::: MATERIAL FOR THIS EXERCISE :::

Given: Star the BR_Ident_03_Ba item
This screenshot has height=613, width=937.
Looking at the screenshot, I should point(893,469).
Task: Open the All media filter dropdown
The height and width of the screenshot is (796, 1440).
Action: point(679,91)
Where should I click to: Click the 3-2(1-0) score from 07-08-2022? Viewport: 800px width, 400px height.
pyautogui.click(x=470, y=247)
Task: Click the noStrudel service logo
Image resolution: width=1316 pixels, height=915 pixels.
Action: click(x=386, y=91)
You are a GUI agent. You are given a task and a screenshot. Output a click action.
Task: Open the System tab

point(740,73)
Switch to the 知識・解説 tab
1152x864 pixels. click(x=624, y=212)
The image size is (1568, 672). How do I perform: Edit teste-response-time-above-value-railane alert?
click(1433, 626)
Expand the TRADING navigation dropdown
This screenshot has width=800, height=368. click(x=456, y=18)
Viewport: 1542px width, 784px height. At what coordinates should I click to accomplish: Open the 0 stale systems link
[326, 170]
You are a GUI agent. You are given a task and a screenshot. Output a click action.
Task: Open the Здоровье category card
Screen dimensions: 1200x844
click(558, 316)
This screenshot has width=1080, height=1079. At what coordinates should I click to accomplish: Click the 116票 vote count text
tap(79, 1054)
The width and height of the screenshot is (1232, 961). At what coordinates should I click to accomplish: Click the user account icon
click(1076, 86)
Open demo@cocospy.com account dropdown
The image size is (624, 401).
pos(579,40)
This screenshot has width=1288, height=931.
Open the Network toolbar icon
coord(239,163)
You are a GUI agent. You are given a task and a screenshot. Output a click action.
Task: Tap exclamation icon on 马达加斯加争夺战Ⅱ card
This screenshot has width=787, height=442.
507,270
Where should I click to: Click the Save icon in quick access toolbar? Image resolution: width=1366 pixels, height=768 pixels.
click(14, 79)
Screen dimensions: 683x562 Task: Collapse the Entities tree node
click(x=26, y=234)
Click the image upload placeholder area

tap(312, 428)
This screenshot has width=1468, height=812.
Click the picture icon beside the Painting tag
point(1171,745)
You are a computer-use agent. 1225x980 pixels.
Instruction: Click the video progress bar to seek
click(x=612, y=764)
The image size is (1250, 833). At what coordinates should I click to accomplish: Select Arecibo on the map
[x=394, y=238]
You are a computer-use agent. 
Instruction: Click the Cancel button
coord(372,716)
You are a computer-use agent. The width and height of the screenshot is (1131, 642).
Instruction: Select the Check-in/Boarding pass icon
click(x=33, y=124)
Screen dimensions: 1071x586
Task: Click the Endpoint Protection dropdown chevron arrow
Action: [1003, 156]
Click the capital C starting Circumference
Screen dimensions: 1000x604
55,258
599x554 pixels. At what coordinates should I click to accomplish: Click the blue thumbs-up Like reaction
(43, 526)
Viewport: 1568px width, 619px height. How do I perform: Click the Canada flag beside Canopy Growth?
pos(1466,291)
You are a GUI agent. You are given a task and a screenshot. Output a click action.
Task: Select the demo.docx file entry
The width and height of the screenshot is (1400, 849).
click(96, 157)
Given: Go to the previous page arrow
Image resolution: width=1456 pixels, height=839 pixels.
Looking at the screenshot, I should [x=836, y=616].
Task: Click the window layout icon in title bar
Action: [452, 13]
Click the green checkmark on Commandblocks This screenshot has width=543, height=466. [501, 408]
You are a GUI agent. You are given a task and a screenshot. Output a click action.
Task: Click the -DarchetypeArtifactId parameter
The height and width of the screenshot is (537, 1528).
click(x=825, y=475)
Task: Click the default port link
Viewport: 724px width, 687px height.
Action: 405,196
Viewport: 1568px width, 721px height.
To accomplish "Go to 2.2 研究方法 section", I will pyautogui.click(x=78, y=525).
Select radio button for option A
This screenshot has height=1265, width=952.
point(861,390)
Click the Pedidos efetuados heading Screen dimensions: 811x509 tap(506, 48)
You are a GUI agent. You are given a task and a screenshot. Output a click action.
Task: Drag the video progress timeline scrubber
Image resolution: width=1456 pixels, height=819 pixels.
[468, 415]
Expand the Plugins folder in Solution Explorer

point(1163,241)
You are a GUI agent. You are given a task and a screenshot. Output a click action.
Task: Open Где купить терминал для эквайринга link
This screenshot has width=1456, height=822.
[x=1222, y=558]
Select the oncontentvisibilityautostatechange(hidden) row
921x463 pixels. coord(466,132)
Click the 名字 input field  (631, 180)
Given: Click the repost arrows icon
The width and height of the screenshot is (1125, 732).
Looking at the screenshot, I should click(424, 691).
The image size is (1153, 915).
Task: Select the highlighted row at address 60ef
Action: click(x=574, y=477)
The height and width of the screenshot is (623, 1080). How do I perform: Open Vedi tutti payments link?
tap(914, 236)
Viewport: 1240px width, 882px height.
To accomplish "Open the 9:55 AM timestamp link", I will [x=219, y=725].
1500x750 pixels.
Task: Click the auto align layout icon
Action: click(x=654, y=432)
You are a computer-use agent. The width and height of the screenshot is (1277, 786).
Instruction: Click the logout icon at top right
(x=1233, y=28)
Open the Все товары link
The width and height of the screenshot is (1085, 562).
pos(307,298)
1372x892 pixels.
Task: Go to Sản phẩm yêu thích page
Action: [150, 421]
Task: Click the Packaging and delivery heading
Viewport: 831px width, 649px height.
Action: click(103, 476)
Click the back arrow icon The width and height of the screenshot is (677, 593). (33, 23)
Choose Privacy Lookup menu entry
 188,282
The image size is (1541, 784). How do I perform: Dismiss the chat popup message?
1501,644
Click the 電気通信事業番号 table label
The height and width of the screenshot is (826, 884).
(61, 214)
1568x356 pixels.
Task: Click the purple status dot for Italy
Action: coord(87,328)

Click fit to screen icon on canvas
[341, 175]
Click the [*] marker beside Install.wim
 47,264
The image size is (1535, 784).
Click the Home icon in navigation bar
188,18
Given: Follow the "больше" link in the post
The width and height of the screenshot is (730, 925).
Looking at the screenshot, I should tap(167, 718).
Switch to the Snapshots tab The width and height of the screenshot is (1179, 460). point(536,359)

:::

- **ASSIGNMENT**
Copy each line of the listing that contains "card".

- **SOLUTION FOR THIS PROBLEM**
Task: Open the Здоровье category card
Task: Tap exclamation icon on 马达加斯加争夺战Ⅱ card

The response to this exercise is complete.